As history accelerates -and my God is this global virus not one of the biggest accelerations we have ever seen?- we aim for succinctness and brevity. Hence, now more than ever, the popularity of the aphorism, the haiku and, above all, the epigram. We have Twitter as the means of communication of «clever» people according to my media savvy friends. Although it is through Twitter that the illiterate leader of the so called «Free World» communicates to an eager global audience the musings of his infantile and dangerously vindictive ego.

In the past epigrams and aphorisms have both been the method, tool and armour to philosophise for those thinkers always adverse to the creation of systematic thought. In all of them resides a well planted seed of skepticism about universal truths. That is one of the various reasons for their longevity and appeal of Pascal, Nietzsche but also Confucius, Calvino and Cioran.
Even Socrates’ wisdom comes down to us in recorded counter punches.  Furthermore, Jesus spoke to us in metaphors -maybe in order to avoid taking full responsibility for affirming that he was the son of God- but Buddha, on the other hand, taught us how to be contemplative and introspect with the sheer power of mere quotes. His entire philosophy could be tweeted and retweeted over and over millions of times. In fact you can join other ninety-five thousand followers of The Buddha account if you wish to rethink your religious education.

But here, I must confess, my aim is much less altruistic. My main but modest motivation is to subvert an art form that is supposedly so virile, so masculine and so irrefutable all at the same time. It is its brevity which apparently more often than not defends aphorism or epigrams against evident refutations. This is a minor attempt to disprove that by creating a real analogy between the aphorism and the epigrams but I will leave that specific discussion to those unlikely readers interested in semiotics and semiology.

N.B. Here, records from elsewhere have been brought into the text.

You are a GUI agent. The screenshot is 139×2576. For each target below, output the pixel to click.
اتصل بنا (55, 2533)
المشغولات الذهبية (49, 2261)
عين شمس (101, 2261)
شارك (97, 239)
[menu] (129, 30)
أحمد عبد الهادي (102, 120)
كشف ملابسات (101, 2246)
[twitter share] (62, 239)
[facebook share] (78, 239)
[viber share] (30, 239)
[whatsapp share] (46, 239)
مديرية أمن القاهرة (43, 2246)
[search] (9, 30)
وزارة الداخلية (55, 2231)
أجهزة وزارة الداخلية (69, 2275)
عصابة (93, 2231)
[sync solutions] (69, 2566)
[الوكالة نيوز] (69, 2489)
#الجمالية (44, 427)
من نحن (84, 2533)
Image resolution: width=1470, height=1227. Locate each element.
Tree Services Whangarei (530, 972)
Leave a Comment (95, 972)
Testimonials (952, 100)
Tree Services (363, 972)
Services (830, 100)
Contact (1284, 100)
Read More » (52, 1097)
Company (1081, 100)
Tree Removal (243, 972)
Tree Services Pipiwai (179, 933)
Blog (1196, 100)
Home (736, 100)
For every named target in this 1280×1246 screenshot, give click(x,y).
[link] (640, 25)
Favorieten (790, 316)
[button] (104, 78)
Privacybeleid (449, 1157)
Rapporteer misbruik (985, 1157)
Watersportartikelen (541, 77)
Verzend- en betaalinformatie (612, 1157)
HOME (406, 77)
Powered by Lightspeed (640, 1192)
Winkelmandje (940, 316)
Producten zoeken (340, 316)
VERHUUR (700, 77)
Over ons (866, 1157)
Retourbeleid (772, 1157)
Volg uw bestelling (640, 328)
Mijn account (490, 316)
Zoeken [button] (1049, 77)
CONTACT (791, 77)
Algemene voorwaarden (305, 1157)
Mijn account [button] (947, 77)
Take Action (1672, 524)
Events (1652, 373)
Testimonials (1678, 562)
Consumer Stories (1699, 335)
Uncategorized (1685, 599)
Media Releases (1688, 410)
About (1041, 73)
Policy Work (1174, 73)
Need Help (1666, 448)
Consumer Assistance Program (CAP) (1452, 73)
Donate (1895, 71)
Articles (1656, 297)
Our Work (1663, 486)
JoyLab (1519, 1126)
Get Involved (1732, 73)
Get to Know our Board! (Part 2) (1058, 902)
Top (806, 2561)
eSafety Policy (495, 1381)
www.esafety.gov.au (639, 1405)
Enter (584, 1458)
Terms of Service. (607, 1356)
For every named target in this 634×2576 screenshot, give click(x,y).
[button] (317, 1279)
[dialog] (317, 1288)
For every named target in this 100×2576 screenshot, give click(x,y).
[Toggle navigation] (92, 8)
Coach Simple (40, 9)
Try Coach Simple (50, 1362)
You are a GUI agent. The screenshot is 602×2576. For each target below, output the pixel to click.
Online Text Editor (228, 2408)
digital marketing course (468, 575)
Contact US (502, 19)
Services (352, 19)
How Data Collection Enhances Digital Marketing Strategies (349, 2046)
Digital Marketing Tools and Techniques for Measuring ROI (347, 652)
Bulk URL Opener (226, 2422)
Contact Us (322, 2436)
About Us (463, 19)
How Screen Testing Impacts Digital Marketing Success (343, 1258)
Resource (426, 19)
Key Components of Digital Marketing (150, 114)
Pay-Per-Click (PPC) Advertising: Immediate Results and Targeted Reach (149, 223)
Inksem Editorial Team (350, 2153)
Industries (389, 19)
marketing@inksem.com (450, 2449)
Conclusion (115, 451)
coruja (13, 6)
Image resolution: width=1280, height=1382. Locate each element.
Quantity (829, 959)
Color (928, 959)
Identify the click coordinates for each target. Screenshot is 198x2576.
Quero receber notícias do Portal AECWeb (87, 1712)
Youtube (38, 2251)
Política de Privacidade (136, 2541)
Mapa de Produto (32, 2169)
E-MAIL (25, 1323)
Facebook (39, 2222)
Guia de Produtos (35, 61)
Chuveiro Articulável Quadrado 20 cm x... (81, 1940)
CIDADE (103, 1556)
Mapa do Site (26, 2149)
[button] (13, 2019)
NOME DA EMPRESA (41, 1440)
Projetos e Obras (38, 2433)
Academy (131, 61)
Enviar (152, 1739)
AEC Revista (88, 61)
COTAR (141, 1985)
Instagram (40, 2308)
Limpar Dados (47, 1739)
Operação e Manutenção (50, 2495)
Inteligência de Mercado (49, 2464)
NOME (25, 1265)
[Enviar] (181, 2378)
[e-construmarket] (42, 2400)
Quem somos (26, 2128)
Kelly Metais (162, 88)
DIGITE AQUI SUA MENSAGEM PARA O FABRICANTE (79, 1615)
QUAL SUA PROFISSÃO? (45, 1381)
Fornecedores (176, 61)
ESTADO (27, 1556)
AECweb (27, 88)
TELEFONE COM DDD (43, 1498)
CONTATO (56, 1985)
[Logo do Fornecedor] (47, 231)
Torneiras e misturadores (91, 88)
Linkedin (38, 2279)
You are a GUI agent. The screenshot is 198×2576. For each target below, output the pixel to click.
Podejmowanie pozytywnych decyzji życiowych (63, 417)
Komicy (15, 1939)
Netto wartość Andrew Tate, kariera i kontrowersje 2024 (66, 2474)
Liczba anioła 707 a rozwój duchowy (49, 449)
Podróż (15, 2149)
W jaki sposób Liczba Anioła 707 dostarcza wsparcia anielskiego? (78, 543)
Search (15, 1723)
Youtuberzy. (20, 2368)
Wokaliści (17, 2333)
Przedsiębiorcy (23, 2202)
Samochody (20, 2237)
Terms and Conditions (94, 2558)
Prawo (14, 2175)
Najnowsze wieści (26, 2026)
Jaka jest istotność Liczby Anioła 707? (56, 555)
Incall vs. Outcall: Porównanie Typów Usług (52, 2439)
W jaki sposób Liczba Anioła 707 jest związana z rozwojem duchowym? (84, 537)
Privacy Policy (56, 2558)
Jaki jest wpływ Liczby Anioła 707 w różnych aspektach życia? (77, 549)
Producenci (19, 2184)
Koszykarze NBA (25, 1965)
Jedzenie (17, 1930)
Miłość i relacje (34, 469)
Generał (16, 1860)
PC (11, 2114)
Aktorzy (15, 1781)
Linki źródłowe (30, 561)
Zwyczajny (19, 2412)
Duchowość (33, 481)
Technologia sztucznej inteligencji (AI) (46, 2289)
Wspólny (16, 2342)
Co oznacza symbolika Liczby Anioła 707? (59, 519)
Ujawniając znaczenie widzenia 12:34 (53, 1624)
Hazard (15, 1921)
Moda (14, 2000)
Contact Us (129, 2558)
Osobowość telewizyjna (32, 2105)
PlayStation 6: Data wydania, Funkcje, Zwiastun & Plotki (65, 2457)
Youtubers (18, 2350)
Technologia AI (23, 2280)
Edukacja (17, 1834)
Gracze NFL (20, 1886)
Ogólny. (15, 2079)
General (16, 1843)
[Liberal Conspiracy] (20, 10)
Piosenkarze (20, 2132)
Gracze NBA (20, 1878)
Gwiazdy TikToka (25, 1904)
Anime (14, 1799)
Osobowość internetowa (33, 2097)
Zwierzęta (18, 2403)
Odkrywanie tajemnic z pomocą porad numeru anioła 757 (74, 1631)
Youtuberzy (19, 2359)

Finally, and this is for the almost exclusive delectation of those bilingual readers of Perro Negro, I have included a few epigrams inspired by aphorisms from Spanish speaking thinkers. I trust you find them brief but fruitful.

After Pascal

«In front of the universe, man is just nothing.» But in front of nothingness, he is everything.

After Nietzsche

«If you go to see a woman, do not forget the whip.» She might already gird her sword.

After Socrates

«I know one thing, that I know nothing» including what I don’t yet know that I don’t know.

After Einstein

«God does not play dice with the universe.» He knows well he would lose.

After José Ortega y Gasset

«I am me and my circumstance.» So my “I” changes all the time.

After Voltaire

«If God did not exist it would be necessary to invent him.» And to the invention we then ask unanswerable questions.

After Nicolás Gómez Dávila

«Industrial society is condemned to forced progress in perpetuity.» Until that perpetuity ends with the progressive industrialisation of death.

After Jorge Luis Borges

«In every success there is always a mistake» but we all succeed in failing.

After Adolf Hitler

«I am on the path that Providence dictates with the security of a sleepwalker» knowing full well that Providence has not yet awakened

After Augusto Monterroso

«And when it woke up, the dinosaur was still there» and that makes everything clear.

After Francisco de Goya y Lucientes

«The dream of reason produces monsters» but reason has always been sleepwalking.

After Thomas Wolfe

«Make the world a safe place for hypocrisy» and fill it with morality for the profit of the misers.

After Andre Besançon

«The religious man knows that he believes, the ideologist believes that he knows» but the equanimous only knows that he doubts.

After Octavio Paz

«The essay and the aphorism. Two ways to freeze.» Criticism: the only way to melt.

After Francisco Gómez de Quevedo y Santibáñez Villegas

«Much becomes little with wanting a little more.» Thus we always have too much but never enough.